The routine six-monthly dental check-up urged on NHS patients is finally on the way out after years in which its value has been questioned.
Adults will instead be asked to return in between three months and two years, depending on dentists' assessment of their oral health. Children will have a maximum of a year between appointments.
Patients will also be advised to brush their teeth twice a day with fluoride toothpaste, use floss or interdental brushes, cut down on sugary snacks and fizzy drinks, and reduce or give up smoking and alcohol.
The National Institute for Clinical Excellence (Nice), the government watchdog on both the clinical value and cost-effectiveness of treatments, is proposing the change on check-ups despite admitting to a lack of reliable scientific evidence about the value of different recall intervals.
This worries the British Dental Association, which says the evidence for the Nice propos als is "very weak" - although it welcomes the end of a "one-size-fits-all" approach.
Six-monthly checks have been customary since the founding of the NHS. Funding arrangements assume they happen, with dentists being paid £7.05 for a basic examination. Patients pay £5.64 of this.

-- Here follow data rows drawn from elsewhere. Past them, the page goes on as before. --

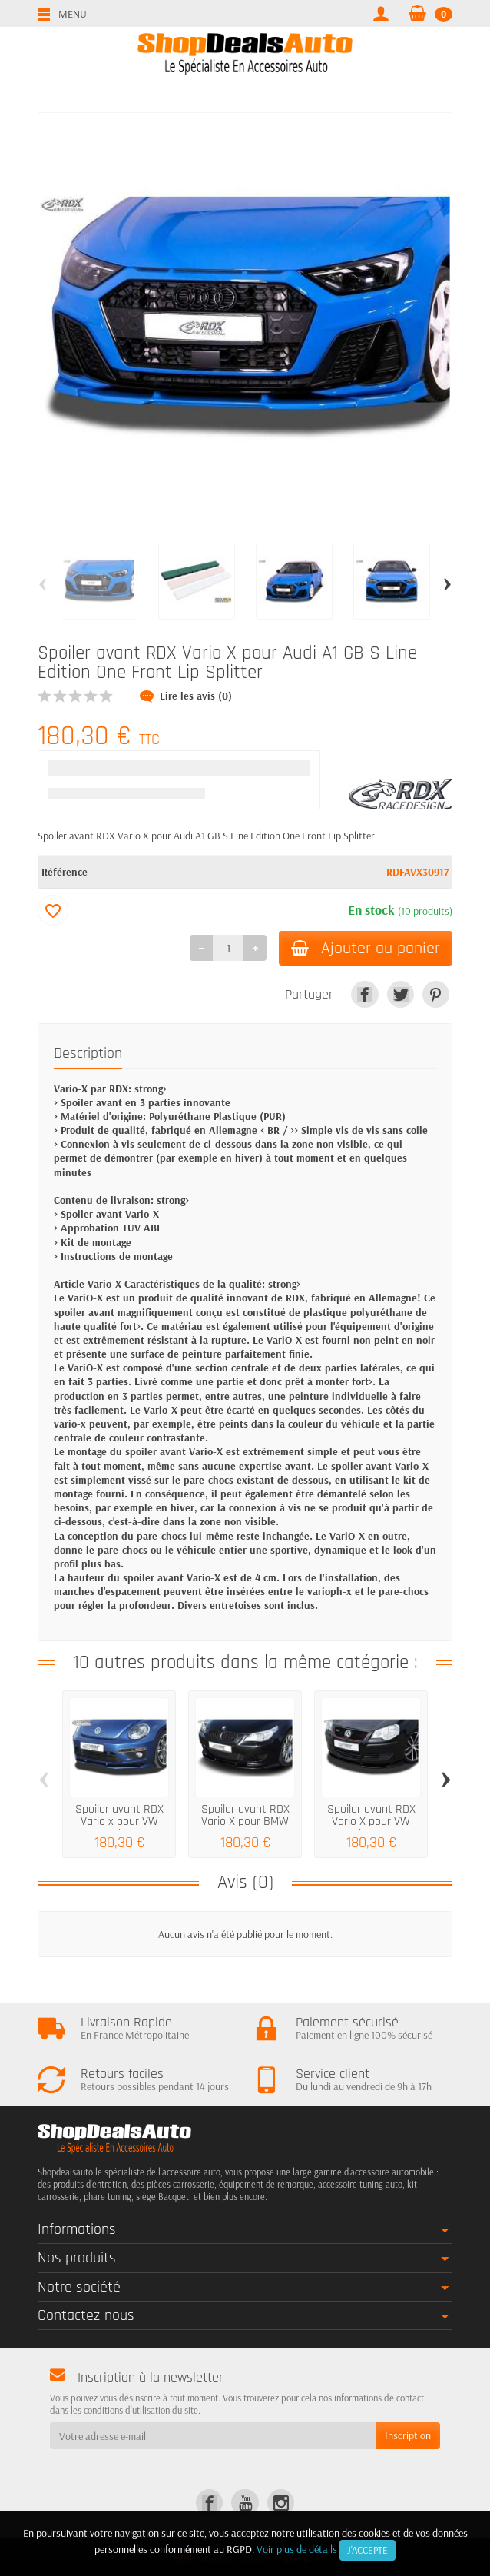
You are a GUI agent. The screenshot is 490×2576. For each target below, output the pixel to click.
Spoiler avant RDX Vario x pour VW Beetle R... (119, 1821)
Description (88, 1053)
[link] (364, 994)
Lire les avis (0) (186, 696)
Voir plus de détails (297, 2549)
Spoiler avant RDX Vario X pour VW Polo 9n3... (371, 1821)
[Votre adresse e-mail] (213, 2435)
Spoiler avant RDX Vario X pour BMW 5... (245, 1821)
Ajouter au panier (365, 948)
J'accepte (367, 2550)
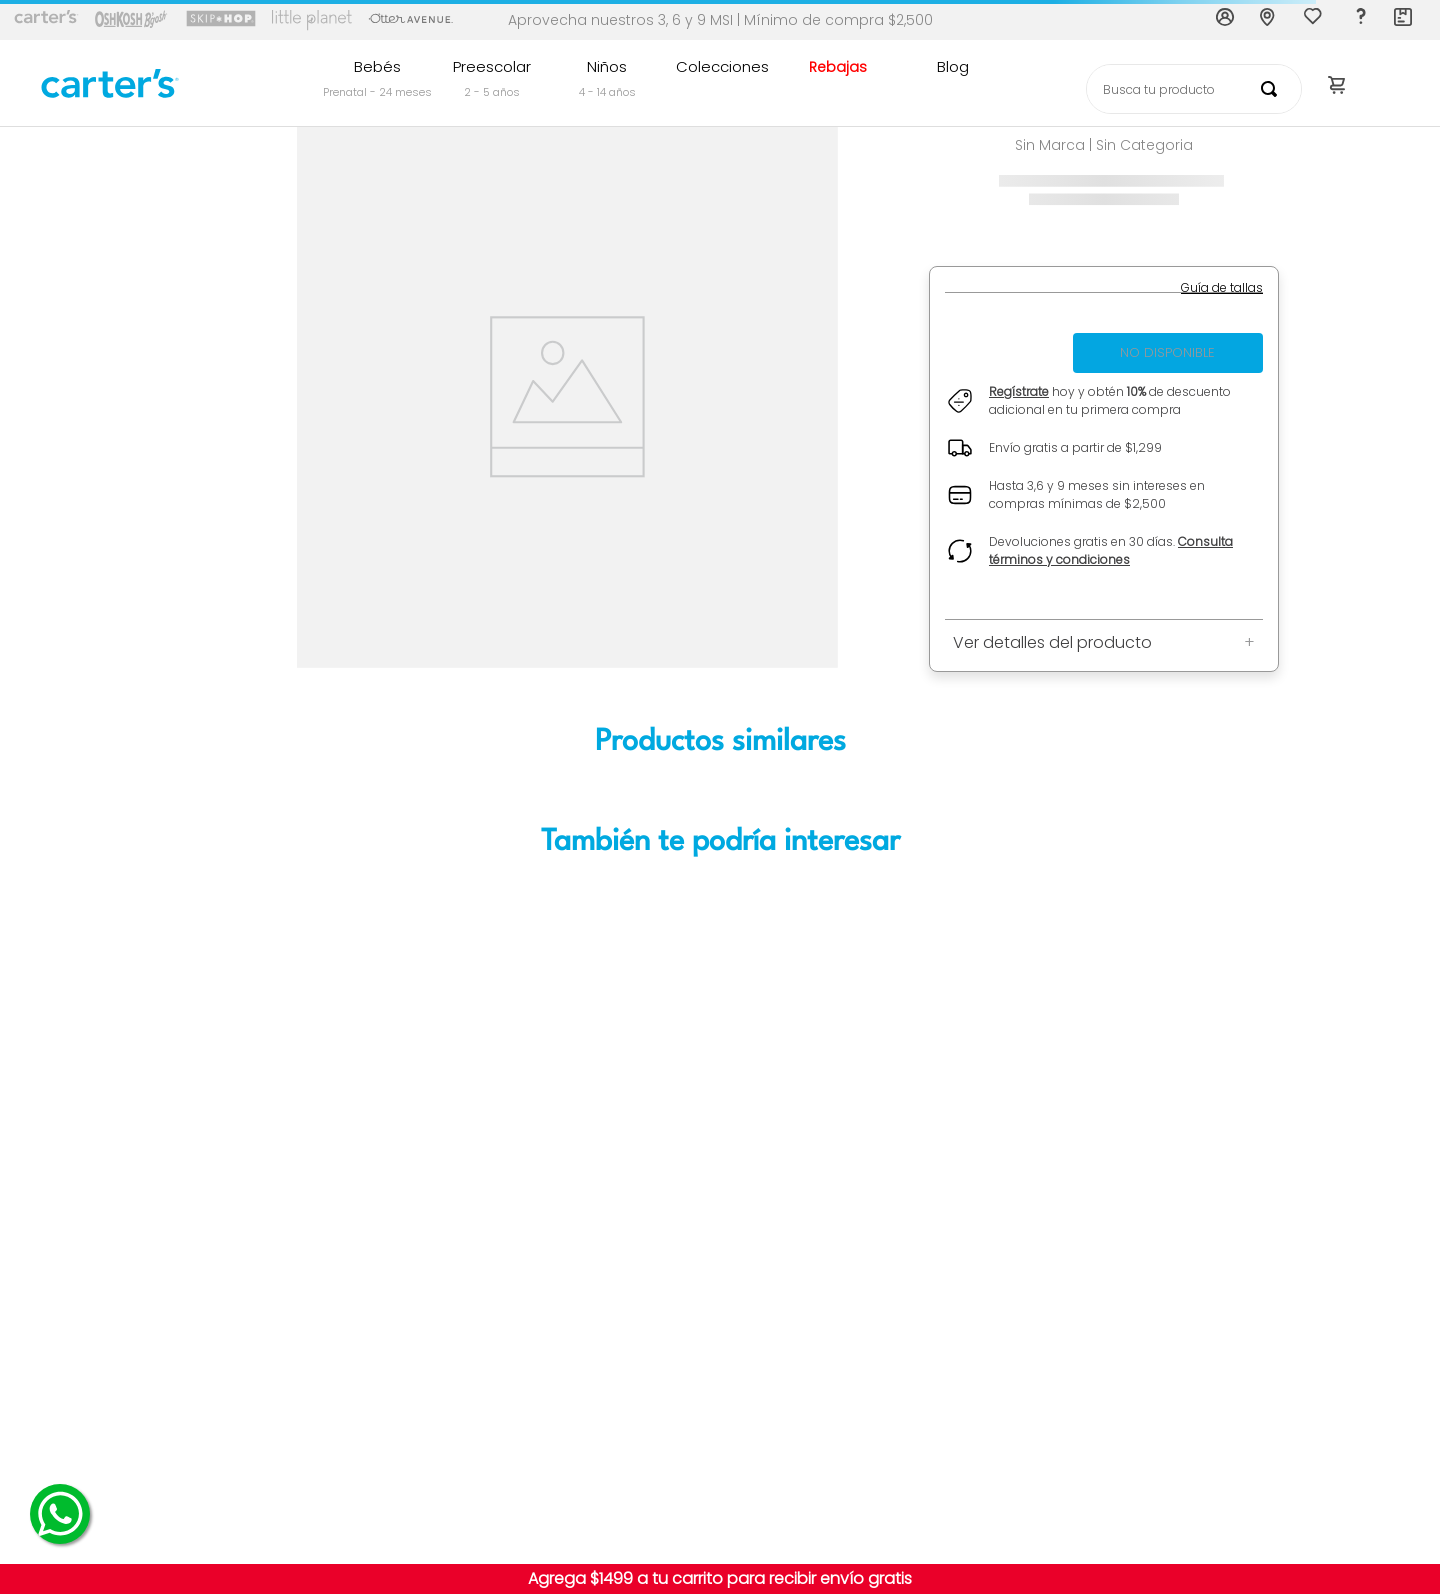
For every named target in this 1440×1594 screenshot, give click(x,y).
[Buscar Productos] (1273, 89)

Many patients attend far less frequently and the way in which dentists are paid will change next year from "piece work" arrangements for check-ups, fillings or other procedures to a system that recognises the importance of disease prevention, health assessment and longer-term treatment.
The change in routine checks has yet to be classed as formal guidance, and consultation on the idea will continue until next month.

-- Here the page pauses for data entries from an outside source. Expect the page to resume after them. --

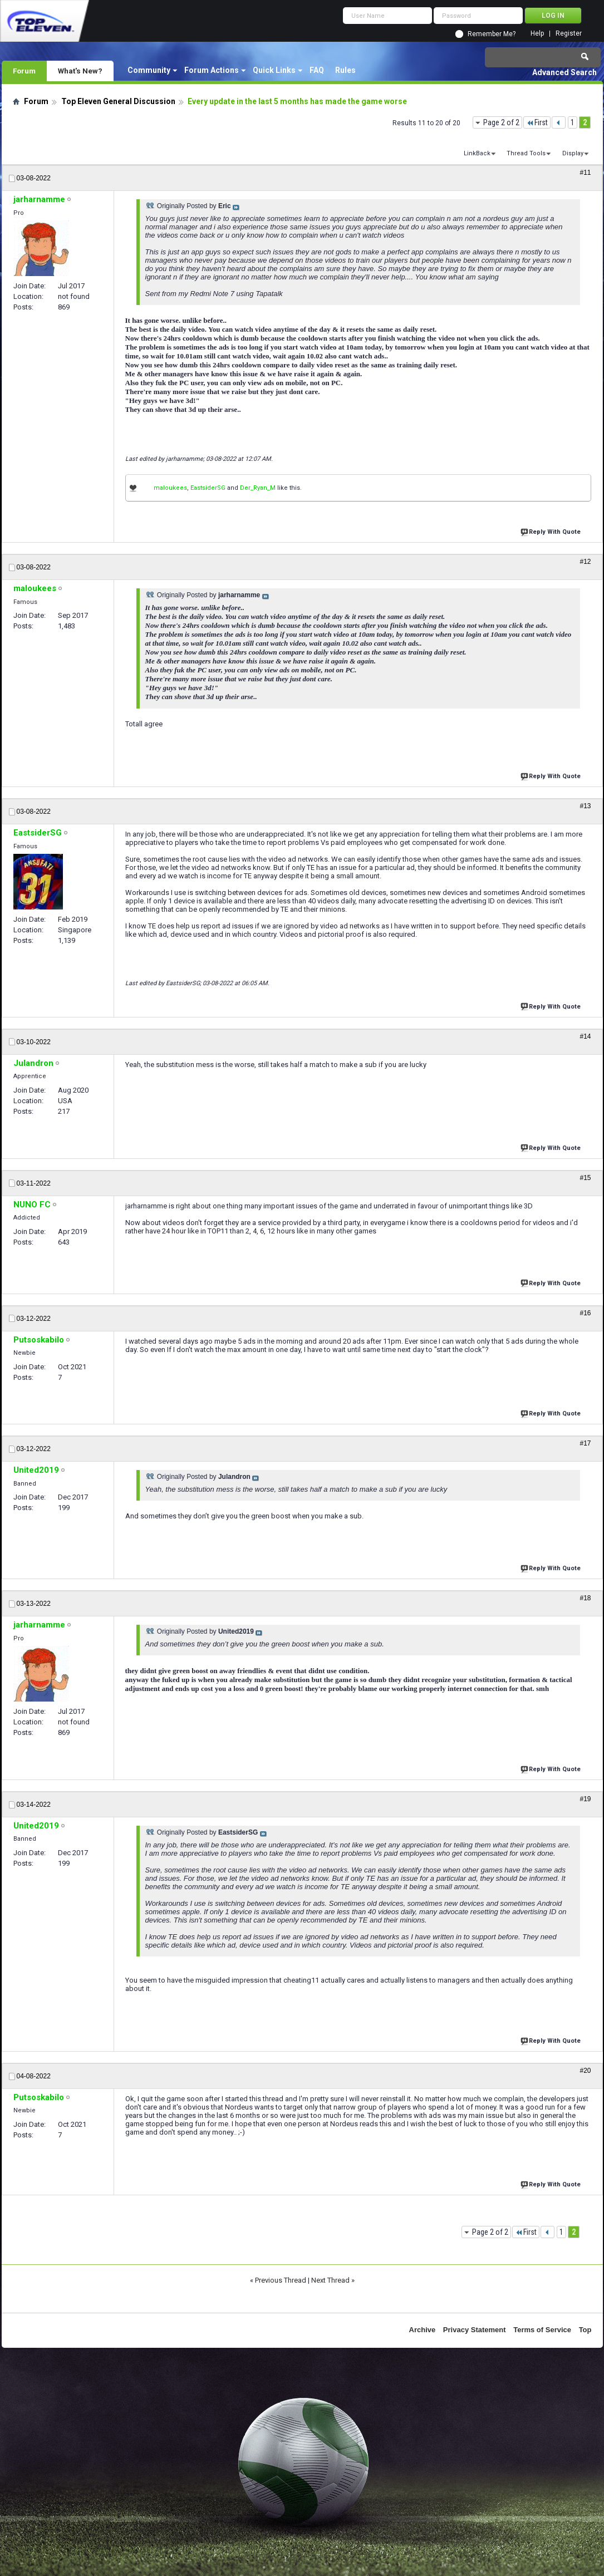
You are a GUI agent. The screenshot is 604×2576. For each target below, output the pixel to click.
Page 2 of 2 (501, 122)
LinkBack (477, 153)
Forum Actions (211, 70)
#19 (585, 1799)
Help (537, 34)
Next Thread (330, 2280)
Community (148, 70)
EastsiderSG (207, 487)
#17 (585, 1443)
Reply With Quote (552, 530)
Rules (345, 70)
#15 (585, 1178)
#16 (585, 1313)
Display (572, 153)
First (537, 122)
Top (585, 2330)
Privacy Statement (474, 2330)
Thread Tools (526, 153)
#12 (585, 562)
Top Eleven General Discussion (118, 101)
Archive (422, 2330)
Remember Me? (491, 34)
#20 (585, 2070)
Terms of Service (542, 2330)
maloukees (170, 487)
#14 (585, 1036)
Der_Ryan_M (258, 487)
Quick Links (274, 70)
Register (569, 34)
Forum (24, 70)
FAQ (317, 70)
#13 (585, 806)
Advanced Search (564, 72)
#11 (585, 172)
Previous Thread (280, 2280)
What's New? (80, 70)
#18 (585, 1598)
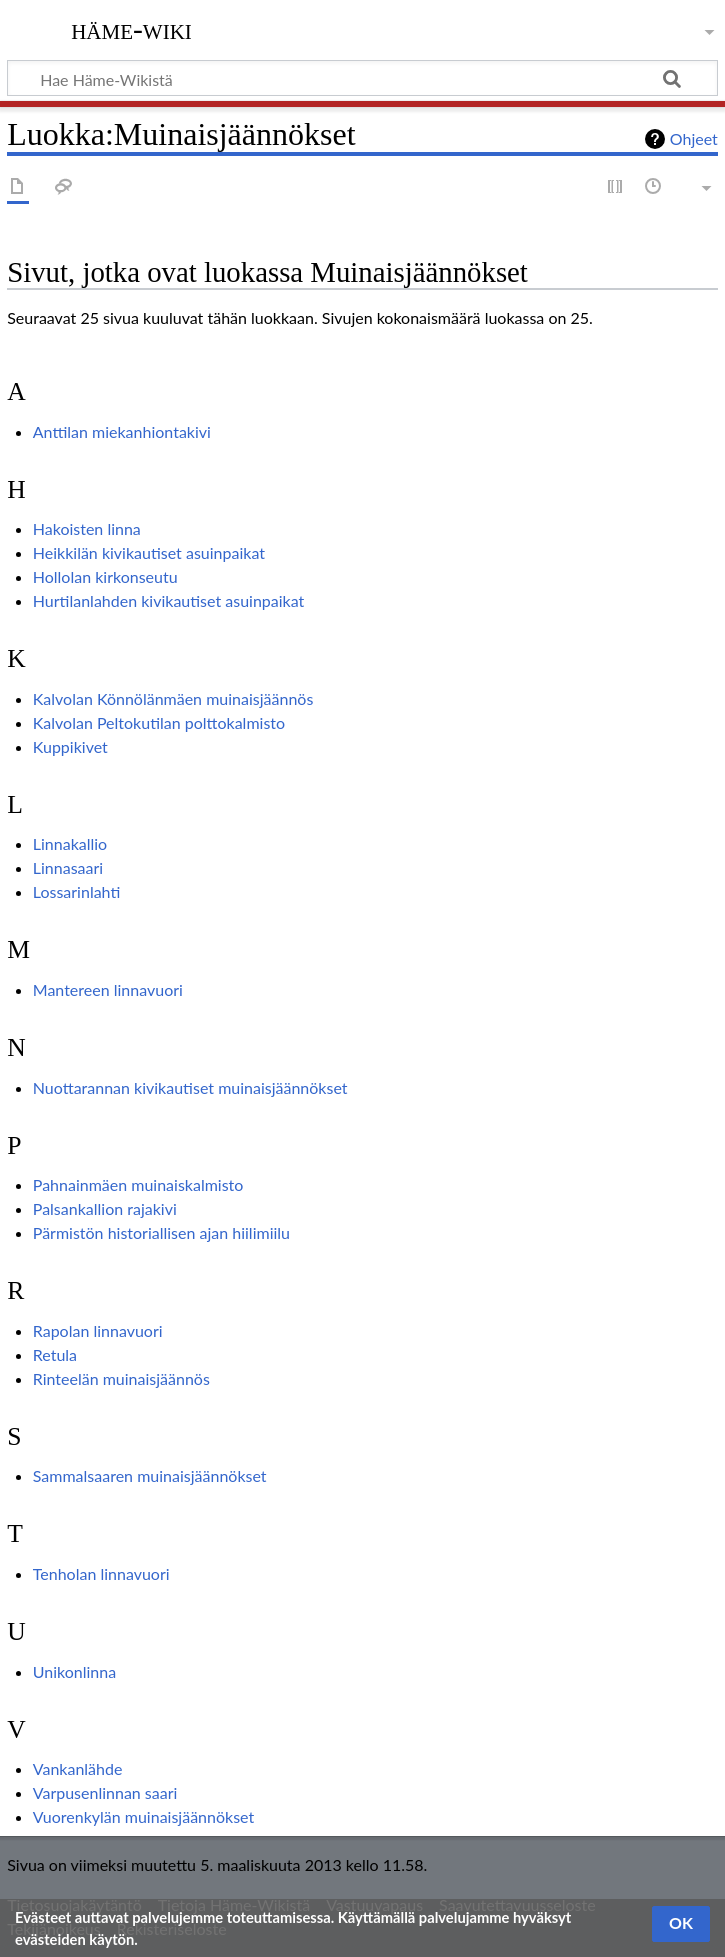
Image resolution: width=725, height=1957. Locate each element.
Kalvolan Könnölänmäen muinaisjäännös (173, 698)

The government hopes the reforms will help put NHS dental services back on track and end politically embarrassing shortages which have led to huge queues for state-funded places at some surgeries and even "tooth ferry" trips from the Isle of Wight to France for cheap private treatment. Nice says the end of the six-month check "should be seen as an integral part of the evolution of NHS dentistry".
It says: "Patients should be informed that a single 'set' recall interval for their entire lives may not be deemed appropriate and that the recall interval may vary over time to take into account any changes in their risk of or from oral disease."
Factors such as diabetes, heart and gum disease, sugar and alcohol consumption, smoking and high-sugar diets should all be taken into consideration when agreeing intervals between checks.
Nice suggests that the two-year gap will only be appropriate if a patient's teeth and mouth are "very healthy". Any longer interval might "unacceptably diminish" the relationship between patients and dentists. Nice will also advise patients to contact their dentists for earlier appointments if they have pain or bleeding of gums between checks.